First we need changed hearts. This woman is a real hero. ( See photo) We need local daycare centers for women like this. But this is not a “sexy” story. It’s a whole lot better for ratings, and fundraising, if you talk about raiding brothels. The problem is some charities, and the news media, are not much better than P.T. Barnum, they prey off the sensational to make money. And in a nation without the rule-of-law, like Cambodia, it is easy for the scammers. We do it right, and God has special concerns regarding orphans, widows, and His church. How do an underfunded bunch of orphans compete with the big money scams? We often feel flatter than a guy run over by a go-cart. But, we keep chugging along. Seriously though, we do need some help.

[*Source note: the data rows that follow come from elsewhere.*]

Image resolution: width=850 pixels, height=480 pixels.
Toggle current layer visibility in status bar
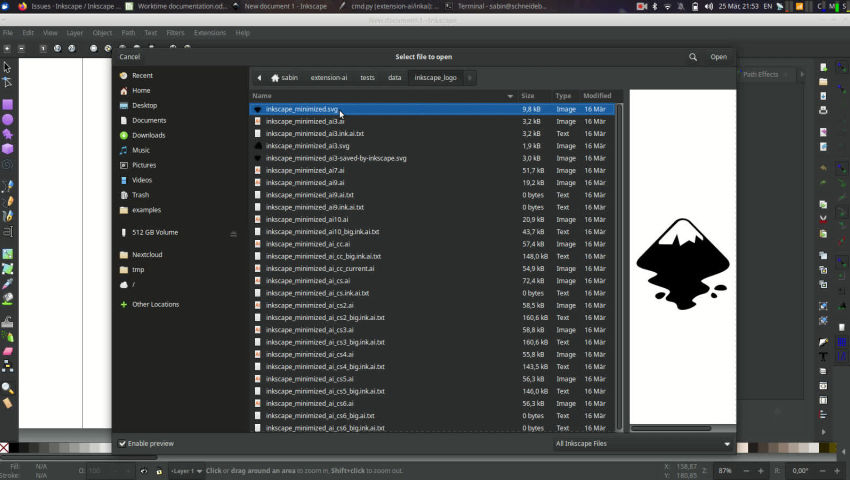144,470
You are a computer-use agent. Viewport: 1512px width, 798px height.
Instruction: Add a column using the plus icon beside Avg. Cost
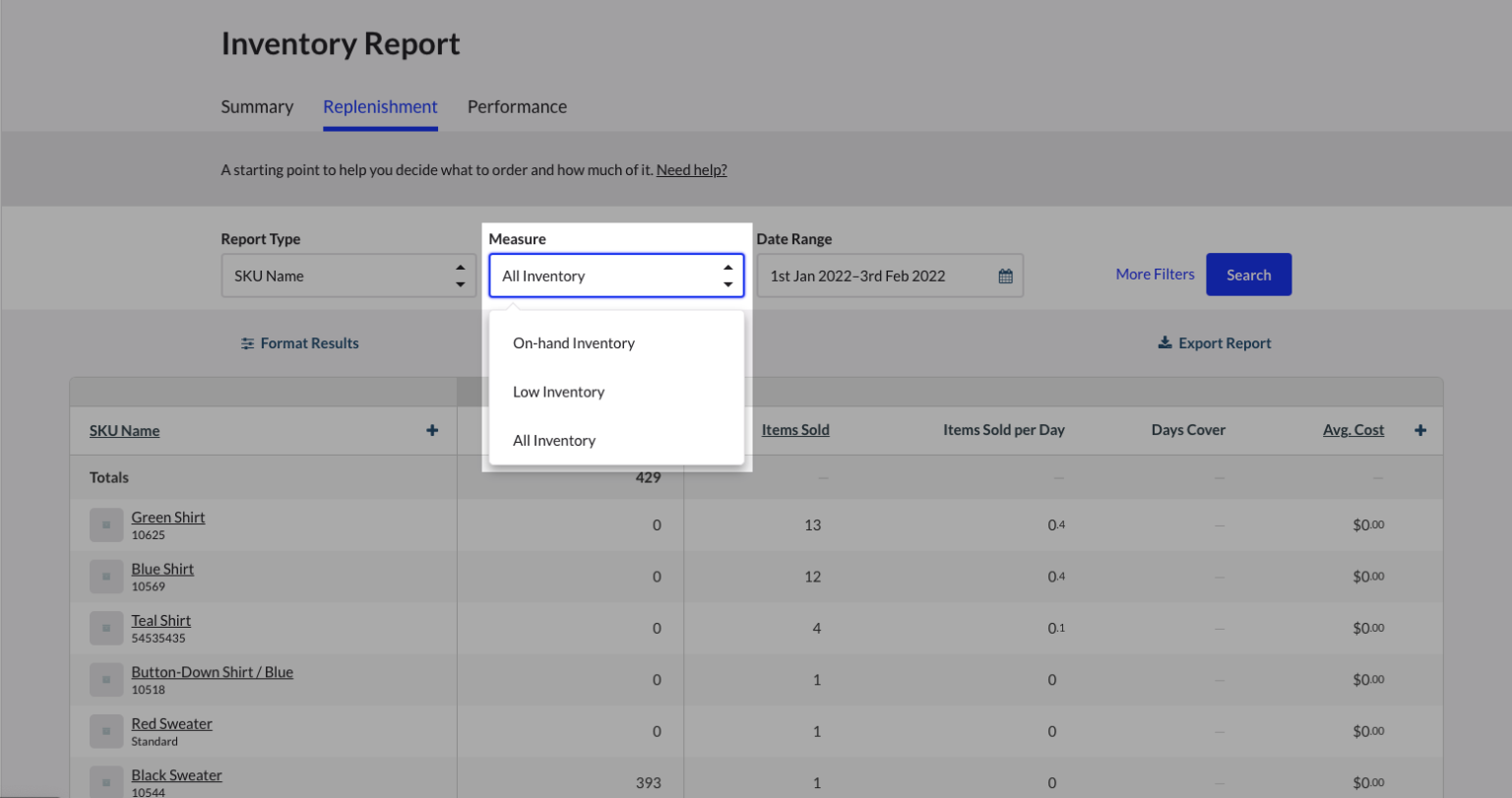(x=1419, y=430)
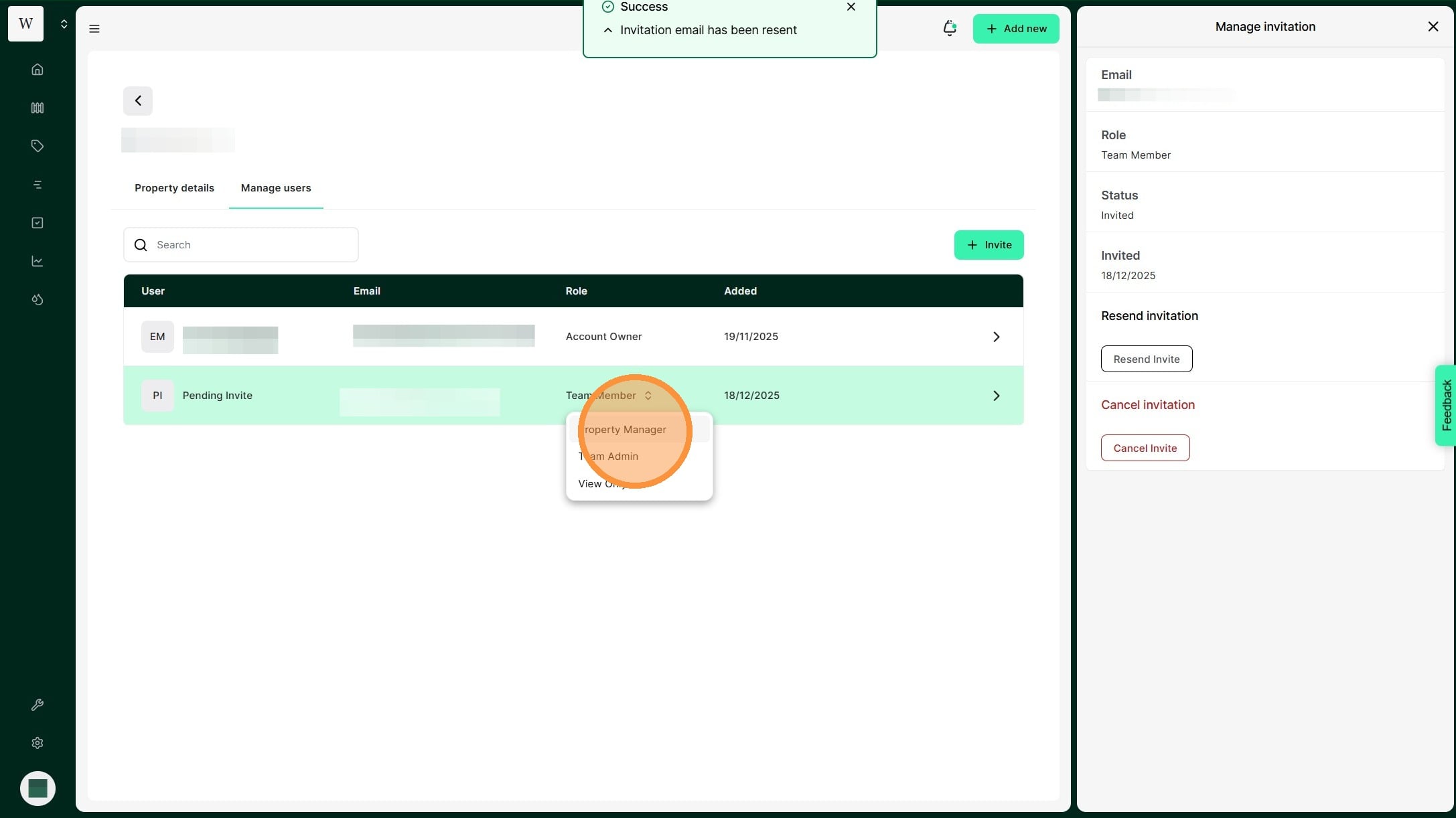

Back on the Illinois farm I grew up on we had a mangy German-Shepherd-Cross dog, “Tippy”, that was good at two things, one was marking car tires, the other was chasing his tail. I am convinced that when he met his demise, at about age ten, by scarfing down too many post-Thanksgiving turkey bones, he had more scar tissue than skin on his tail. The dog was crazy, but amusing.
In my more tormented moments I wonder if “Tippy” and I have a lot in common. Mind me! I don’t go around marking car tires! But, there are days when I wonder if I’m chasing my tail. And more importantly, do you feel that way? It seems like we’ve been raising around 3000 orphans forever. You must get tired of hearing about that? The same-old, same-old, appeal year after year? It sounds like textbook dependency. And, it would be, except for one important fact: The kids keep changing! We keep raising them up, and they learn how to work. We’ve now gone through about 15,000 kids, and they go on to change their nation. Often with skills they learned at the National Training Center. ( See photos)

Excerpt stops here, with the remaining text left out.